● Task prompt:
Pull out each line in the entries below that contains the word "Select".

::: Task data

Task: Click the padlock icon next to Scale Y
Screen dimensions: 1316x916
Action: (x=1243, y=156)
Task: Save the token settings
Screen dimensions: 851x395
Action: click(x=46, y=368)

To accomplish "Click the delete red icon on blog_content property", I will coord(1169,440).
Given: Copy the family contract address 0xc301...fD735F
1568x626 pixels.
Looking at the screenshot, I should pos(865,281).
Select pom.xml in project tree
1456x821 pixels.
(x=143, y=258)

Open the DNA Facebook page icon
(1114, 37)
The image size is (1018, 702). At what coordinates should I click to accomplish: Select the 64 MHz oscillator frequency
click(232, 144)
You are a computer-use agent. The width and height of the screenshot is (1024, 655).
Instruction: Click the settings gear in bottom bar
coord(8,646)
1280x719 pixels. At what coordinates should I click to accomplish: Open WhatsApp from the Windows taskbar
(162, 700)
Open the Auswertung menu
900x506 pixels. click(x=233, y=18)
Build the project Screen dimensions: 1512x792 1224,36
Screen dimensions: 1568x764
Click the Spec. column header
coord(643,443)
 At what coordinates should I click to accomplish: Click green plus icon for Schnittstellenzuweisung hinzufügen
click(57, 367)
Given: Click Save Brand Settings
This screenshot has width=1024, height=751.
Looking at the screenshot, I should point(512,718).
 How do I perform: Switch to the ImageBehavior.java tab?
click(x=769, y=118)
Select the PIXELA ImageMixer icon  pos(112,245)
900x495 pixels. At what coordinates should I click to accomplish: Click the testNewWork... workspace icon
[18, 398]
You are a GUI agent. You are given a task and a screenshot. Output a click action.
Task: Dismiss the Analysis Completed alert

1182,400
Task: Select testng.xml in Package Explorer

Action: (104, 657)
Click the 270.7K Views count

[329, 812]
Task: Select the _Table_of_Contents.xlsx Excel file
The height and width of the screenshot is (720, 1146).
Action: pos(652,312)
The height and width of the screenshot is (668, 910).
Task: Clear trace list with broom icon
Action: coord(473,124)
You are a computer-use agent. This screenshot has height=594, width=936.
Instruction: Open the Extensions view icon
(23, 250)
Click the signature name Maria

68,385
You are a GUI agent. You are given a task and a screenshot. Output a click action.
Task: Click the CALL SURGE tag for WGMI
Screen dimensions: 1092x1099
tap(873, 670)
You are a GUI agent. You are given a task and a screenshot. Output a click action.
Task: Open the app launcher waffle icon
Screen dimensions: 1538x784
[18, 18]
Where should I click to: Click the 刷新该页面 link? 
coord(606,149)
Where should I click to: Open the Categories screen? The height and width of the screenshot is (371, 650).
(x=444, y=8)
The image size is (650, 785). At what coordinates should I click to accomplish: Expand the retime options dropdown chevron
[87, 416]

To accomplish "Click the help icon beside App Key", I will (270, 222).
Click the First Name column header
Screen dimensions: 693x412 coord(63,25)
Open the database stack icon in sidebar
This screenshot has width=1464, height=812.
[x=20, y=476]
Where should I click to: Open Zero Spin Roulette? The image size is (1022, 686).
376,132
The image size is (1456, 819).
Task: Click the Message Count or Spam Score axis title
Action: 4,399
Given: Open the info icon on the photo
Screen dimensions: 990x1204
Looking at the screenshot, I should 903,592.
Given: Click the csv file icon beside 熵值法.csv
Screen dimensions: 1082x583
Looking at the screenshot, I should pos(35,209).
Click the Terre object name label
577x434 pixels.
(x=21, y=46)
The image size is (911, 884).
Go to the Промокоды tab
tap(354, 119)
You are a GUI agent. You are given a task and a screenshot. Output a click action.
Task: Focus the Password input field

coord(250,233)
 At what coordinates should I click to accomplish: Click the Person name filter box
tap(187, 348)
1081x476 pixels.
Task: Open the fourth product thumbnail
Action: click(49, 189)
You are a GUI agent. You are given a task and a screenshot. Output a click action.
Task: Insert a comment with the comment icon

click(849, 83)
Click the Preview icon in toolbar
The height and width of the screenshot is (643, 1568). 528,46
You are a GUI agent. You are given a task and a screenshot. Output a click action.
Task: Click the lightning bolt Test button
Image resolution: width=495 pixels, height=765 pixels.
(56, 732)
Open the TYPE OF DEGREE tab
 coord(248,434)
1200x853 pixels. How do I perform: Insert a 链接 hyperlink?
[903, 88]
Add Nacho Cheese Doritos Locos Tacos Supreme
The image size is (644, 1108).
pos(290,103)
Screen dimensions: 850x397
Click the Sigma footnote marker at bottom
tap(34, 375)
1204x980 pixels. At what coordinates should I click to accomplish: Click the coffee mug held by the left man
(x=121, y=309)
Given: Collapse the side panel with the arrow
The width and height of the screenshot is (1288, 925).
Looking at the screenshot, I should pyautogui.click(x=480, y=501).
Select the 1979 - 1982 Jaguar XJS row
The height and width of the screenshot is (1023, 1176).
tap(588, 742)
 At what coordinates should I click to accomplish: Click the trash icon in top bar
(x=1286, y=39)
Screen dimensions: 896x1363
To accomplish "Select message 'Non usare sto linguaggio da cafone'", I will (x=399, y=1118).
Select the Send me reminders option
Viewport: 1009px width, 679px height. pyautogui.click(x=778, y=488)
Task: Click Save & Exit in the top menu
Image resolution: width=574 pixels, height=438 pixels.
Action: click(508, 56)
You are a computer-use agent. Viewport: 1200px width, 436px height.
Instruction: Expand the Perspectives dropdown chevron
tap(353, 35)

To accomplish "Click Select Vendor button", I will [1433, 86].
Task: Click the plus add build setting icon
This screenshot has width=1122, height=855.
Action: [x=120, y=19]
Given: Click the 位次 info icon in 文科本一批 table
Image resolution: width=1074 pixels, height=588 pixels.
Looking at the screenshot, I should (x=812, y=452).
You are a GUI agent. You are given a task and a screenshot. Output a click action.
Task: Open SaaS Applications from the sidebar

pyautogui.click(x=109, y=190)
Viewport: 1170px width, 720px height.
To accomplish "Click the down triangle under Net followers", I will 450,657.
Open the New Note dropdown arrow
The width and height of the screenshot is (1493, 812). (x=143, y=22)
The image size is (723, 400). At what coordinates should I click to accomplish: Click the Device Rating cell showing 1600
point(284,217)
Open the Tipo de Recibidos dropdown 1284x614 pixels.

::::::

● Expected answer:
Select pom.xml in project tree
The image size is (1018, 702). At what coordinates should I click to accomplish: Select the 64 MHz oscillator frequency
Select the PIXELA ImageMixer icon  pos(112,245)
Task: Select testng.xml in Package Explorer
Task: Select the _Table_of_Contents.xlsx Excel file
Select the 1979 - 1982 Jaguar XJS row
To accomplish "Select message 'Non usare sto linguaggio da cafone'", I will (x=399, y=1118).
Select the Send me reminders option
To accomplish "Click Select Vendor button", I will [1433, 86].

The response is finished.